Given text:
Well thanks Marsha for pointing out how shit my job must be. I shall go off and write a novel.

MarshaBrady · 07/09/2014 10:08

Eh? I don't look down on either, I was disgusted by their attitude.

MarshaBrady · 07/09/2014 10:12

I want a world where female CEOs can lead without sexist drivel and Louise Bourgeois can have her name at the top of the Tate Modern without sexist drivel about age.

Anything else is too depressing.

LittleBearPad · 07/09/2014 10:15

Sexist crap really - we must all be pouring over numbers, the little things for a solid wage. No original thinking allowed

LittleBearPad · 07/09/2014 10:15

Or wasn't this what you said?

MarshaBrady · 07/09/2014 10:16

Both existing is good. It doesn't have to be either, or does it.

LittleBearPad · 07/09/2014 10:21

Shall I write a book about spreadsheets? Grin

I like my job, it's fascinating at times. You're the one who said it must be about the little things.

MarshaBrady · 07/09/2014 10:24

Ok it's the little things that did it, fair enough. I loved economics at university but accounting class gave me a head ache.

It's not my best subject but can see that others really liked it and no problem with that.

Greengrow · 07/09/2014 10:43

thanks ssd. I cannot be bothered to read back to what I post but I think I had talked about middle class not middle aged but I can't remember.
I certainly always liked tax and was so pleased to win the university prize in that particularly because just about the whole of the class was made up of male students except for me. Women rule or we want to.

MarshaBrady · 07/09/2014 10:49

It's just as bad at the top of the creative industries. Which is why I'm for leading female creative authority and geniuses - always a male term.

Society across the spectrum should be shaped by women.

GiveMeCheesecake · 07/09/2014 11:39

I've recently become a SAHM. DP earns £32k. We have one DC and received child benefit but nothing else.

I was earning £200 a month in my part-time job. DP received a pay-rise which covered that amount and we decided for me to become a SAHM, which I wanted to do ever since I went back to work after ML.

It now means we get to spend DP's day off as a family rather than me going to work on that day. His money is our money. DP would never expect to live off his income while I went without. We're a family and it's family money.

I'm also a million times happier. I hated my job and would dread going in every week. I ran a busy high street shop for a few pence more an hour than the sales assistants' pay, because management didn't work on the day I did.

I now get to enjoy a day out with DP and DS every week. DP really looks forward to our family day each week and I'm really happy with the decision we made. £200 a month couldn't buy that happiness.

Just to add - working more than part-time was never an option for me. I earned approx £7 an hour. Childminders in our area charge £6. Add on the hour either end of the working day that I would have to pay plus the train fare, I would actually be making a loss by working. And when I say I, I mean we. It doesn't matter if I solely paid for it or if DP and I spilt the amount. It's still exactly the same amount of money coming out of the pot.

Greengrow · 07/09/2014 11:45

Give, that seems to work for you. Sounds good.

Why does your husband earn £32k and you could not earn more than £7 an hour ir £15k a year? Does that reflect the exam results you both got at school or sexism in your family or your career choice as a teenager? Or is he just twice as talented as you are so earns double the pay you could?

Beastofburden · 07/09/2014 11:47

ssd start from the other end. Think what job you want and train for it.

Go and talk to a recruitment agency like Reed accounting and ask them what training would mean they could place you in a job, easy peasy, round where you live. Then do that. Reed run a lot themselves and wil no doubt try to steer you towards their own brand, but I think it's OK.

You could either do book keeping, or you could do accountancy in various flavours, or you could do business administration. But decide based on the job you want and what sells best given the rest of your CV- don't just guess.

Beastofburden · 07/09/2014 11:48

give what you are doing sounds great. In your shoes I would have a ten year plan for making sure that I can get back into paid work when I want to- that doesn't mean now. I loved my seven years SAHM and have never regretted them.

Recorded data:

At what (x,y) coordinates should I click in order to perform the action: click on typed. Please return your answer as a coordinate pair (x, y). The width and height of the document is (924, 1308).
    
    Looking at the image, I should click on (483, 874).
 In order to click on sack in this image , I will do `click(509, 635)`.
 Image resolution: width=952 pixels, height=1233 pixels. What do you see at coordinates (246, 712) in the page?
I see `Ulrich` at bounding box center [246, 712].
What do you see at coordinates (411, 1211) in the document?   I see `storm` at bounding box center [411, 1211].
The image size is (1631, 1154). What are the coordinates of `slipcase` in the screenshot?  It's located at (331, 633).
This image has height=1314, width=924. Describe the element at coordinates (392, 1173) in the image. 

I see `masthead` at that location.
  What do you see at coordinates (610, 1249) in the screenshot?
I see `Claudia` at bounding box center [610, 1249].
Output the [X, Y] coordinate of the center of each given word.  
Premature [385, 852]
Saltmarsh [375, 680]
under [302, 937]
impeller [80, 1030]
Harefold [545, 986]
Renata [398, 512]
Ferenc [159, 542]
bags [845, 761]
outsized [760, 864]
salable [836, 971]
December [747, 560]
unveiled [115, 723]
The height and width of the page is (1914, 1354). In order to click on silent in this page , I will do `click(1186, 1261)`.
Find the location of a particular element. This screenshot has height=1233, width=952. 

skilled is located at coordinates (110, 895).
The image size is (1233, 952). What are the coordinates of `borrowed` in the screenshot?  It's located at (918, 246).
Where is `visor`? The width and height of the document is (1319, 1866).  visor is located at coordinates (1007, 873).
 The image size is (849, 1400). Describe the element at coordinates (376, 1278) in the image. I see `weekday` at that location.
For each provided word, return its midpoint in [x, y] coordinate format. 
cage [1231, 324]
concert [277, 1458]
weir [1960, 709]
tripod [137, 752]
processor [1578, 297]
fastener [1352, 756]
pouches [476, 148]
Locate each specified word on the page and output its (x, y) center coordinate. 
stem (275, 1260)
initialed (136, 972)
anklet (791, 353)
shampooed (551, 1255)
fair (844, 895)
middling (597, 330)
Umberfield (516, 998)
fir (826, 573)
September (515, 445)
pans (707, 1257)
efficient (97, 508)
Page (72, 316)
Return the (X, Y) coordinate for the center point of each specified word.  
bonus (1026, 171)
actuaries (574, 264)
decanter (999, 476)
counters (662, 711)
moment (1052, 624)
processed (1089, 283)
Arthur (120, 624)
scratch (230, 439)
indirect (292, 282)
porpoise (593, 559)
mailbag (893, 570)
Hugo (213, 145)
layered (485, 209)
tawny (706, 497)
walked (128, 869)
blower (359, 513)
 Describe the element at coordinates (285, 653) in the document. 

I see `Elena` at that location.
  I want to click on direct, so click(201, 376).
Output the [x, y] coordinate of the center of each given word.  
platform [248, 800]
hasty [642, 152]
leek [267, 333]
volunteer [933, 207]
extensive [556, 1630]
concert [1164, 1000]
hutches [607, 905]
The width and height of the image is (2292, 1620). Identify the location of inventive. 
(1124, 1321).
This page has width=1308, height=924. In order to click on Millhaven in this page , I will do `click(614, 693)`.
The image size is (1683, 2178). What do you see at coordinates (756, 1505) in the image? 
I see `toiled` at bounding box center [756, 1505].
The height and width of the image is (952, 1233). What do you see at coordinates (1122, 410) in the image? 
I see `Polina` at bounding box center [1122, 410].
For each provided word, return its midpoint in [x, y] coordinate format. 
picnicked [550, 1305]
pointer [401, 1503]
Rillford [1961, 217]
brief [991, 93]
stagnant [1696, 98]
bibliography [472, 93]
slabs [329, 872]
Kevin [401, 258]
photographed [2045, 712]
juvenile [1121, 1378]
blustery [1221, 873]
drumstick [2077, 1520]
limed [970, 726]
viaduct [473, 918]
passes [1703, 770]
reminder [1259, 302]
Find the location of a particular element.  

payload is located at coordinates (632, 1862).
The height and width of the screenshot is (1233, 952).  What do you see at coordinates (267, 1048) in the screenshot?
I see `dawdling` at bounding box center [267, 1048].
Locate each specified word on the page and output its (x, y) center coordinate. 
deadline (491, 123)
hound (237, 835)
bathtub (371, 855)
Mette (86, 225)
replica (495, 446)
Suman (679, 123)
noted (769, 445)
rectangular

Work request A:
Answer from the forum thread:
(i) In what subject did Greengrow win the university prize?
(ii) How much does GiveMeCheesecake's DP earn?
(iii) How many years did Beastofburden spend as a SAHM?
Work request B: From the forum thread, extract the stretch from "I like my job, it's" through "a head ache.", copying it word for word.
The entries play no part in this exercise.

Your response A:
(i) Tax
(ii) £32k
(iii) Seven

Your response B:
I like my job, it's fascinating at times. You're the one who said it must be about the little things.

MarshaBrady · 07/09/2014 10:24

Ok it's the little things that did it, fair enough. I loved economics at university but accounting class gave me a head ache.